Я не знал, как благодарить за мое третье рождение Виктора Фомина, потому что в описанном случае грабли бы не помогли. Глубина места составляла 150 метров.

Потом я еще не раз тонул… в моральном и физическом смысле. У моряковподводников есть такой тост: «За то, чтобы число погружений равнялось количеству всплытий». Так всегда со мной и случалось. Но…

Сейчас я погрузился в проблему НЛО, а всплыть не могу. Не верьте умникам, кто говорит: мы знаем все об НЛО. Они поступают несерьезно. Проблема эта сложна и многослойна.

Но, пожалуй, самой трагичной попыткой наказать меня за прикосновение к божественным тайнам Вселенной было не водное, а сухопутное приключение неудавшееся покушение со стороны религиозных уфофанатов в июне 1994 года. Подробнее об этом речь пойдет ниже. В двух словах: против меня использовали электрошокер. А рядом с киллером, которого, как обычно пишут в официальной прессе, мне удалось обезвредить, обнаружилась емкость с бензином. Замысел был таков: беззвучно в укромном месте парализовать жертву, облить горючим и сжечь. Дабы не шельмовал являющихся с неба «посланцев божьих», ну и чтоб другим неповадно было.

Не без помощи тех же полоумных фанатов мы с женой в том же июне попали в автомобильную катастрофу. Ее невольные свидетели полагали, что из сплюснутой кабины «Жигулей» придется извлекать соответственно сплюснутые тела или их части. Но судьба смилостивилась и на этот раз. Я, сидевший справа, не получил ни царапины, а Алла, управлявшая машиной, отделалась синяками.

Каким же образом поселилась во мне неистребимая тяга к неизведанному, за которую не раз приходилось расплачиваться по-крупному? Истоки этого проследить трудно.

Знаю только одно, что читать научился очень рано, и перед учебой в школе уже перечитал немало взрослых книг. О классическом воспитании в семье «врага народа» не могло быть и речи. Семья (мама, младший брат, бабушка) едва сводила концы с концами. В принципе, я воспитывался сам, посещая, кроме школы, различные кружки в Московском доме пионеров — поэтический, хореографический, изобразительного искусства, и читал, читал все подряд.

Но когда же все-таки в меня вселилось нечто, заставившее бороздить глубины на исследовательской подлодке, нырять в акваланге с заводским номером один, цепляться с кинокамерой за движущийся рыболовный трал, погружаться на остов затонувшего фрегата «Паллада», искать, где в действительности покоится сердце фельдмаршала Кутузова, вторгнуться в необъятную целину проблемы «летающих тарелок»?
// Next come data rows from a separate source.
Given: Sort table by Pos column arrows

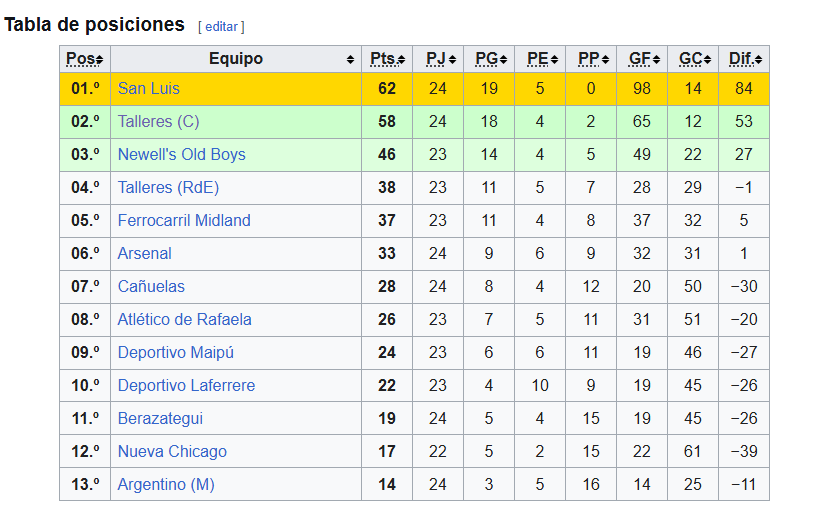Looking at the screenshot, I should coord(100,59).
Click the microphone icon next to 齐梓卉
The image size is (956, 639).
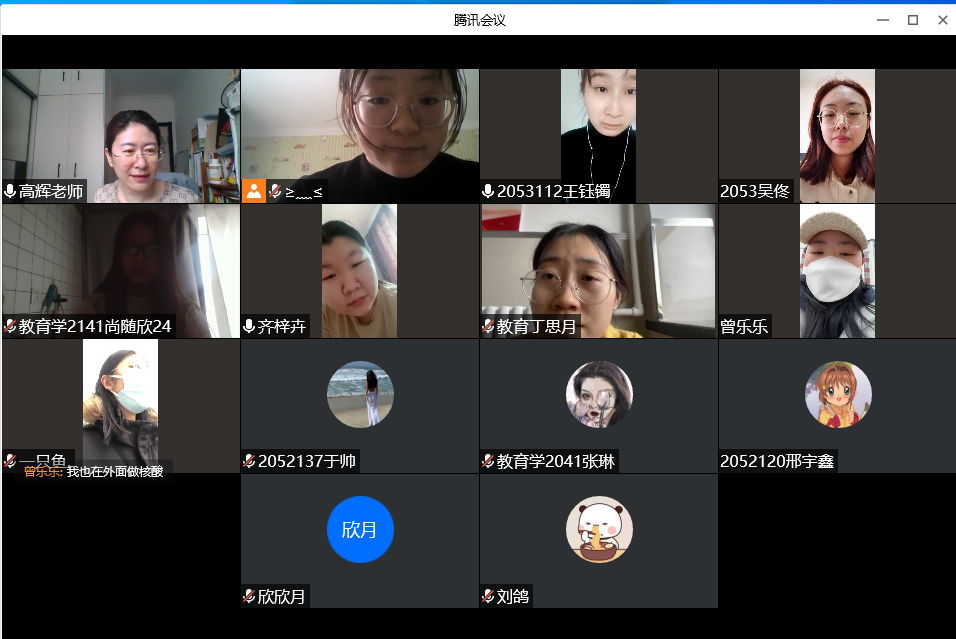point(249,326)
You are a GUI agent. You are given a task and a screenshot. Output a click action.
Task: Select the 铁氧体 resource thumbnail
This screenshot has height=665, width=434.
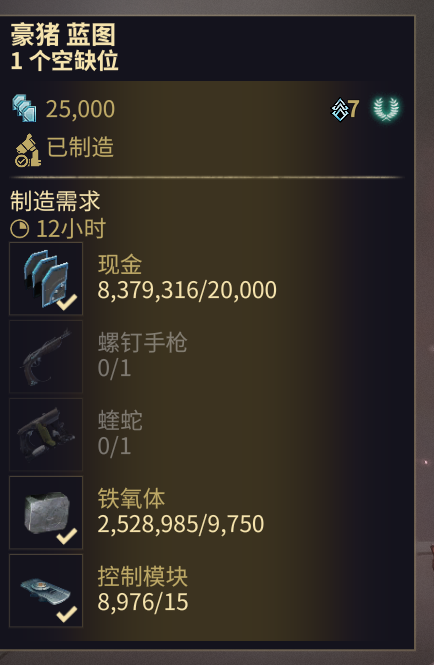[46, 513]
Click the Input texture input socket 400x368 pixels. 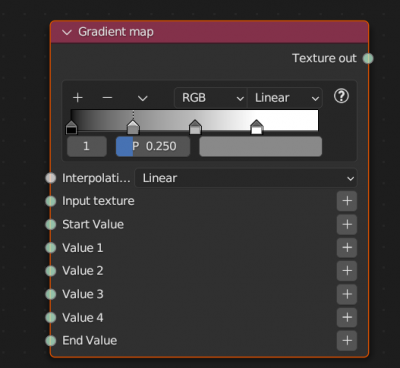pos(50,201)
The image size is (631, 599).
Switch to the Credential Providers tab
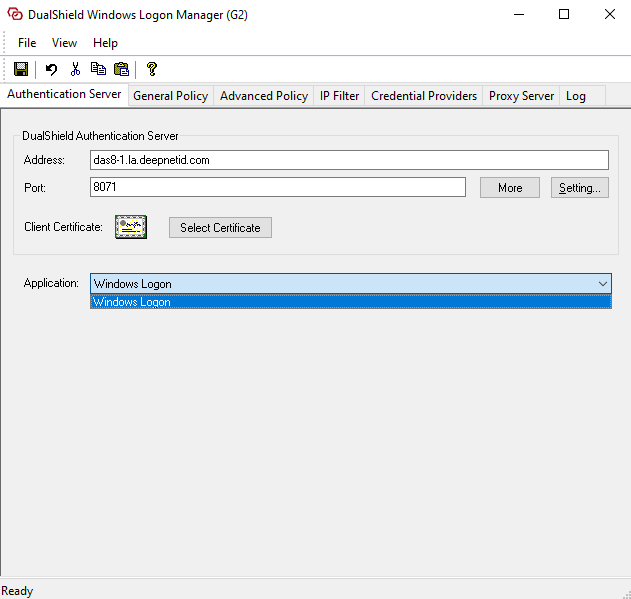424,96
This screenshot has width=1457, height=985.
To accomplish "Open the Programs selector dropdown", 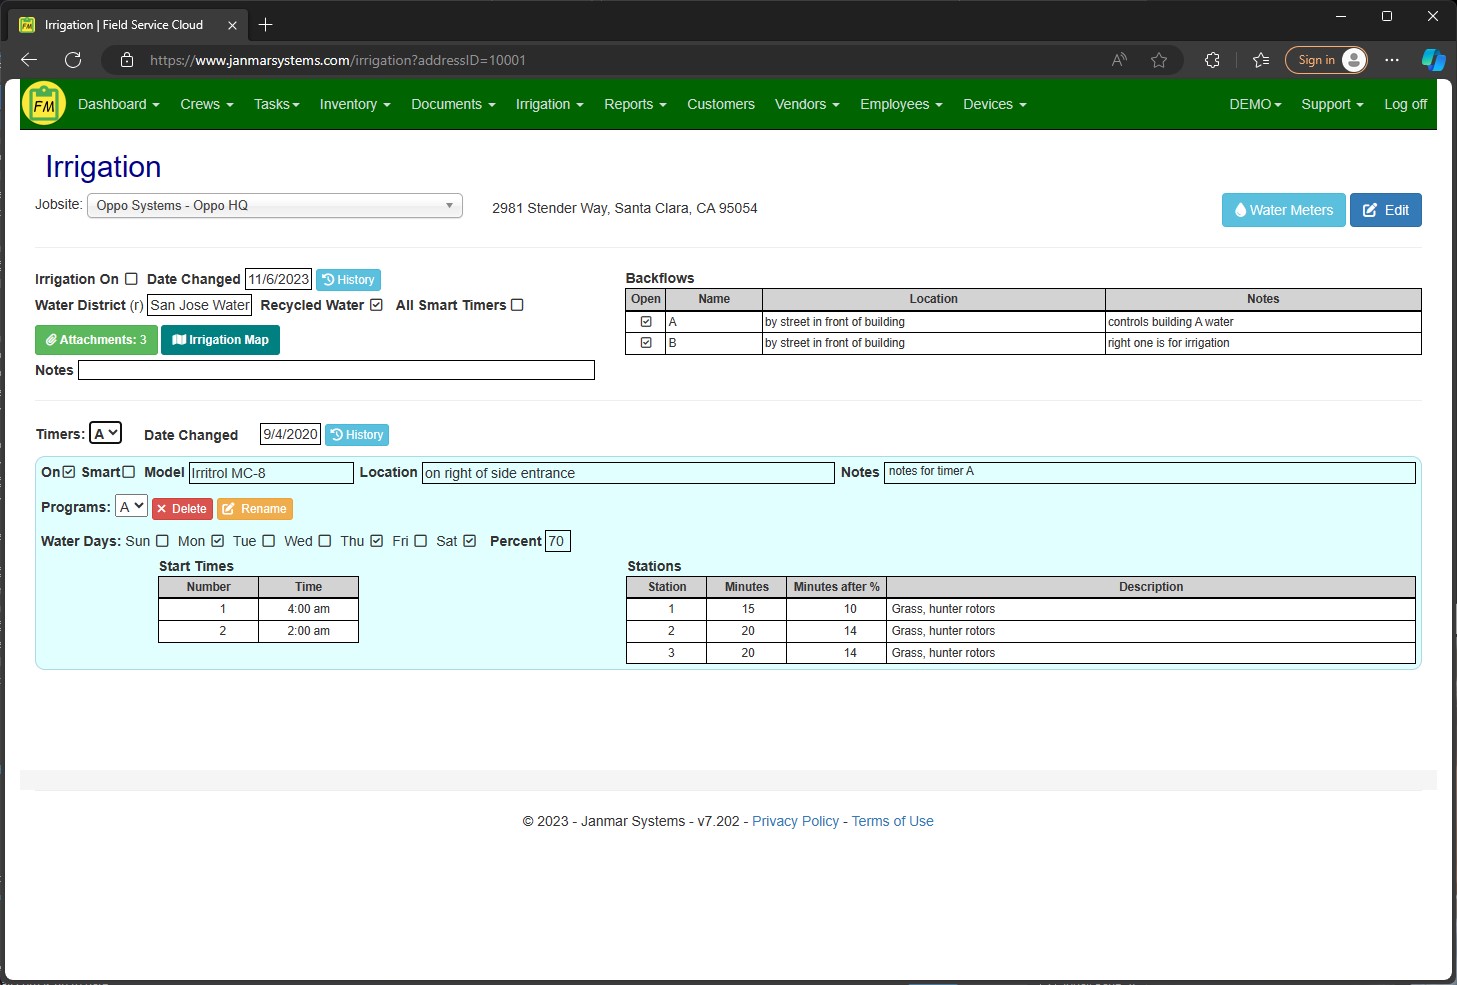I will [x=130, y=506].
Где-то в середине восьмидесятых годов Алла пригласила меня на автобусную экскурсию по булгаковским местам. Тогда вся Москва зачитывалась «Мастером и Маргаритой», рожденным заново журналом «Юность». Место старта — на Неглинной улице, на задворках Малого театра. А первая остановка, как объявила экскурсовод, — у места, где Михаил Афанасьевич Булгаков устроился на свою первую московскую службу. И автобус не спеша выруливает через Сретенский бульвар в Бобров переулок к подъезду № 6 огромного старинного дома, известного москвичам как «дом России». Я заволновался. И повод для этого был основательный. В доме, у которого остановился автобус, я родился. И как раз в подъезде № 6. Мне стало совсем не по себе, когда услышал, что литературная контора, приютившая писателя, размещалась на четвертом этаже. На том же этаже произрастал и я. «Скажите, пожалуйста, а какой был номер у квартиры, где размещался офис Булгакова?» — спросил я и не узнал своего голоса. «Номер шестьдесят четыре». Напряжение пошло на убыль. Я проживал в квартире шестьдесят шесть. Но все равно. Этаж был тот же. Лифт и лестница — те же. То есть можно говорить об общем жизненном пространстве, которое, как полагают некоторые психоаналитики, способно вырабатывать общность психического склада. Именно здесь еще несмышленым мальчишкой я поневоле впитывал неистребимую булгаковскую ауру.